* Task instructions *
Please repeat the lines below, exactly and only, from the one that holds "Task: Select the step 3 circle indicator" through the one that holds "You are a computer-use agent. This".

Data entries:
========

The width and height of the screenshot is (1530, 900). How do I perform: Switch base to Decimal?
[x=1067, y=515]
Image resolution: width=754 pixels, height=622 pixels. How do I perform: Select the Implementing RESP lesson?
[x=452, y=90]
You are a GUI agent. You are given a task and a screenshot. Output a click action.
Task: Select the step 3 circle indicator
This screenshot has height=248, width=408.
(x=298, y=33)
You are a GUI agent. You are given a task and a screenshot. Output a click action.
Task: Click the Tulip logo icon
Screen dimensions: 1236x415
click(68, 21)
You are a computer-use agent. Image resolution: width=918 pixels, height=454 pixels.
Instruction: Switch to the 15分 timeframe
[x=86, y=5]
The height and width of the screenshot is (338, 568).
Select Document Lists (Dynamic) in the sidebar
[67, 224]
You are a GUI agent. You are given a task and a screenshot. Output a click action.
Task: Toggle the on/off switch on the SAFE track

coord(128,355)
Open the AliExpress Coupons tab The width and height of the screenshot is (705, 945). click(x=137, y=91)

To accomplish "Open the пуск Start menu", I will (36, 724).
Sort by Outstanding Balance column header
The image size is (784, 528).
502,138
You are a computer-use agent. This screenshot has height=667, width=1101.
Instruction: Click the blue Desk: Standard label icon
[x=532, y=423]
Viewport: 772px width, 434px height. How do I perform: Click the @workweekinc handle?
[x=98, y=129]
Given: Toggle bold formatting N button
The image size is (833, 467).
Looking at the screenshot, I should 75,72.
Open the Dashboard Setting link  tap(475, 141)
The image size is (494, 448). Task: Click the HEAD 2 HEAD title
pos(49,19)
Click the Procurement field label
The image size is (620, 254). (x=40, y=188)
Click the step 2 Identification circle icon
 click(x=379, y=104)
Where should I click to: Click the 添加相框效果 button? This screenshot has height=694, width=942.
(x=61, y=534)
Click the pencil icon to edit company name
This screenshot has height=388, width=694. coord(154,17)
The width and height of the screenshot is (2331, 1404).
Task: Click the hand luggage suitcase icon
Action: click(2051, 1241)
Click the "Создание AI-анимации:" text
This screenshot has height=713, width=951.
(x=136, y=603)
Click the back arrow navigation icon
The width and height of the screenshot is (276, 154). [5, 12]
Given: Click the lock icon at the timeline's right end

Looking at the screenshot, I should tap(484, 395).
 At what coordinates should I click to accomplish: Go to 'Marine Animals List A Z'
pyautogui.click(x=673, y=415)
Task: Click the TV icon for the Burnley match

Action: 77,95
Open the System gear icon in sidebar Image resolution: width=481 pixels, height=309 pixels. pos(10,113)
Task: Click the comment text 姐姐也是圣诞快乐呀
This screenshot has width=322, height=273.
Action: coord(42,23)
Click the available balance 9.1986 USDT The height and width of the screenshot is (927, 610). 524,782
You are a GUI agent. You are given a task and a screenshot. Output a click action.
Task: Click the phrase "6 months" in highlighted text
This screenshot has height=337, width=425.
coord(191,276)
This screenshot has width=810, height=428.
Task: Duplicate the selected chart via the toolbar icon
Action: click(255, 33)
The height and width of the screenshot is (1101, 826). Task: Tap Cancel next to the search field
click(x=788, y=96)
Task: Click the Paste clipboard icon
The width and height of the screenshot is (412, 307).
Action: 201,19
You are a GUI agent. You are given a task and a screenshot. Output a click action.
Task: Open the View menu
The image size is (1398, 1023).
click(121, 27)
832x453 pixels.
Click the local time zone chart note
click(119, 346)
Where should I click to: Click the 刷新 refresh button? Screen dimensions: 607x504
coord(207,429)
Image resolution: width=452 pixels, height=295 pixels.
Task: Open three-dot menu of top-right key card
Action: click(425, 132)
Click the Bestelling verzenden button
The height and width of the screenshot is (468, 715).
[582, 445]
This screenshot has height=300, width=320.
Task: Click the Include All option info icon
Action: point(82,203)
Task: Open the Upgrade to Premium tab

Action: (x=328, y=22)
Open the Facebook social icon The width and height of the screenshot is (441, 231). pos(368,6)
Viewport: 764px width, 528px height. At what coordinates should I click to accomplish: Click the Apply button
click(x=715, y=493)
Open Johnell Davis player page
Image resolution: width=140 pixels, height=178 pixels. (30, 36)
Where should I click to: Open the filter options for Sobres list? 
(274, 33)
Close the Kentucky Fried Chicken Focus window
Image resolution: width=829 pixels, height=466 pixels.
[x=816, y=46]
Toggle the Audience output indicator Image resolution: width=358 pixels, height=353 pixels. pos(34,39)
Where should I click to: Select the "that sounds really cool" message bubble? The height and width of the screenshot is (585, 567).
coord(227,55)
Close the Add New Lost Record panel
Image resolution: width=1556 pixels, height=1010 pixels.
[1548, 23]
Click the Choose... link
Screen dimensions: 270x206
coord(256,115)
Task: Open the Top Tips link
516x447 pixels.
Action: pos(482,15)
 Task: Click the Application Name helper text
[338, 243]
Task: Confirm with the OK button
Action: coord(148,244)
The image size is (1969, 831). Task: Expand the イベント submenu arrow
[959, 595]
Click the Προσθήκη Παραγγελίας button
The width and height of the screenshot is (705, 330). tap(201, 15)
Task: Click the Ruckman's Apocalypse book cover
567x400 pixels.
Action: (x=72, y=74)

========

* Response box *
Task: Select the step 3 circle indicator
This screenshot has height=248, width=408.
(x=298, y=33)
You are a GUI agent. You are given a task and a screenshot. Output a click action.
Task: Click the Tulip logo icon
Screen dimensions: 1236x415
click(68, 21)
You are a computer-use agent. Image resolution: width=918 pixels, height=454 pixels.
Instruction: Switch to the 15分 timeframe
[x=86, y=5]
The height and width of the screenshot is (338, 568).
Select Document Lists (Dynamic) in the sidebar
[67, 224]
You are a GUI agent. You are given a task and a screenshot. Output a click action.
Task: Toggle the on/off switch on the SAFE track

coord(128,355)
Open the AliExpress Coupons tab The width and height of the screenshot is (705, 945). click(x=137, y=91)

To accomplish "Open the пуск Start menu", I will (36, 724).
Sort by Outstanding Balance column header
The image size is (784, 528).
502,138
You are a computer-use agent. This screenshot has height=667, width=1101.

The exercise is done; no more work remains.